Indigo dyeing is kind of the opposite of garment sewing and also a lot like it. Unlike garment sewing, the results are unexpected and the process has to embrace that uncertainty. Indigo is a living plant and when I’m dipping fabric into a big vat of it it feels so crazy and weird and messy and fantastic. I’m totally focused and immersed but not worrying about being exact. At the same time, it has the same rush of creation that comes from sewing clothing and the gorgeous thrill of seeing results emerge.
Of course, indigo dyeing creates fabric and what is better than that? I’ve had so much fun to turning mine into tea towels and plant holders. I haven’t used any of it to make clothing yet, though. Kind of want to keep those two things separate at this point. :).

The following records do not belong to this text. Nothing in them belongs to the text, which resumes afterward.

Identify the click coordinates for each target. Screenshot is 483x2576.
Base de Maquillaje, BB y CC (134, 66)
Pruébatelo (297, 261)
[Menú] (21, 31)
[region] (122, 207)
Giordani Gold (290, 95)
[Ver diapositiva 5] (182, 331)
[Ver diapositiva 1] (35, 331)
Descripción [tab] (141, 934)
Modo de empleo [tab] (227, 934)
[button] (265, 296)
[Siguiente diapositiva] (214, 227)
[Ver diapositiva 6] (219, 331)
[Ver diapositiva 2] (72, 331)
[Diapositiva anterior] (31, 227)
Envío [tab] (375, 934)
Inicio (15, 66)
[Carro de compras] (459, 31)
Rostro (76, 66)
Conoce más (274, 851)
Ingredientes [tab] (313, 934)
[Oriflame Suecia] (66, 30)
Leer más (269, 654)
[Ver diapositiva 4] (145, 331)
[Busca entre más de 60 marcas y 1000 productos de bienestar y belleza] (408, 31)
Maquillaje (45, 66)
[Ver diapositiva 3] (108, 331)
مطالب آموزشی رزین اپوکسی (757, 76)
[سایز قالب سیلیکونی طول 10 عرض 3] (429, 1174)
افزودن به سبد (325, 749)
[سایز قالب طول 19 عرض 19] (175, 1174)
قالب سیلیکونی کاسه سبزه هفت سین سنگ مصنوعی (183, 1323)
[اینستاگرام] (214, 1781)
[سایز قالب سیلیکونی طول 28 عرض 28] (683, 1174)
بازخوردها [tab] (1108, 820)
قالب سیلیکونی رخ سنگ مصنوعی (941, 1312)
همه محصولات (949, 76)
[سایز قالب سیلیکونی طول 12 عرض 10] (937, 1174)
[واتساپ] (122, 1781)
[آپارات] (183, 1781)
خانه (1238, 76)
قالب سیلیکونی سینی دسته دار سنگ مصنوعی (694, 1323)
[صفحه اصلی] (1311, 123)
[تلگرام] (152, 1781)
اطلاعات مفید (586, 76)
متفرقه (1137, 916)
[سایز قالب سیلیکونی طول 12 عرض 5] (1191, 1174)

Do you ever need a creativity recharge? What do you do to get it?
I love this! I haven’t done indigo dying…I’m always impressed with anyone that can keep it alive. How long have you kept yours alive? I’m admittedly a bit intimidated by (and ignorant of) the process.
I totally get the need to put creative energy someplace else a bit to bring it back home. I make soap, or sour dough, or recently have got my yogurt recipe down. I try to draw a bit, and fail (flail?) at knitting here and there. Usually end up with a lovely knitted washcloth! haha. oh, and gardening if we ever get spring… I’ve learned to not take on something super big…it’s got to be a TNT creative process, or something that can be a short venture if it’s going to serve as a creative recharge, or I’ll get overwhelmed and just stick my head in the sand completely!
Melissa Q. says
Hmm…I want to say I’ve kept mine alive for 2 weeks. I’m not great with living things (other than children, of course!) but I kept it warm-is and stirred it methodically every once in a while. Soap, drawing, knitting and cooking, huh? Those are great places to recharge, indeed. I’m developing a deep love of gardening. One of my friends is an expert and she is helping me fall in love with my garden.
You are SO RIGHT about keeping it short and simple…and kind of a guaranteed win. When I need a recharge, I often need to feel competent and uncomplicated!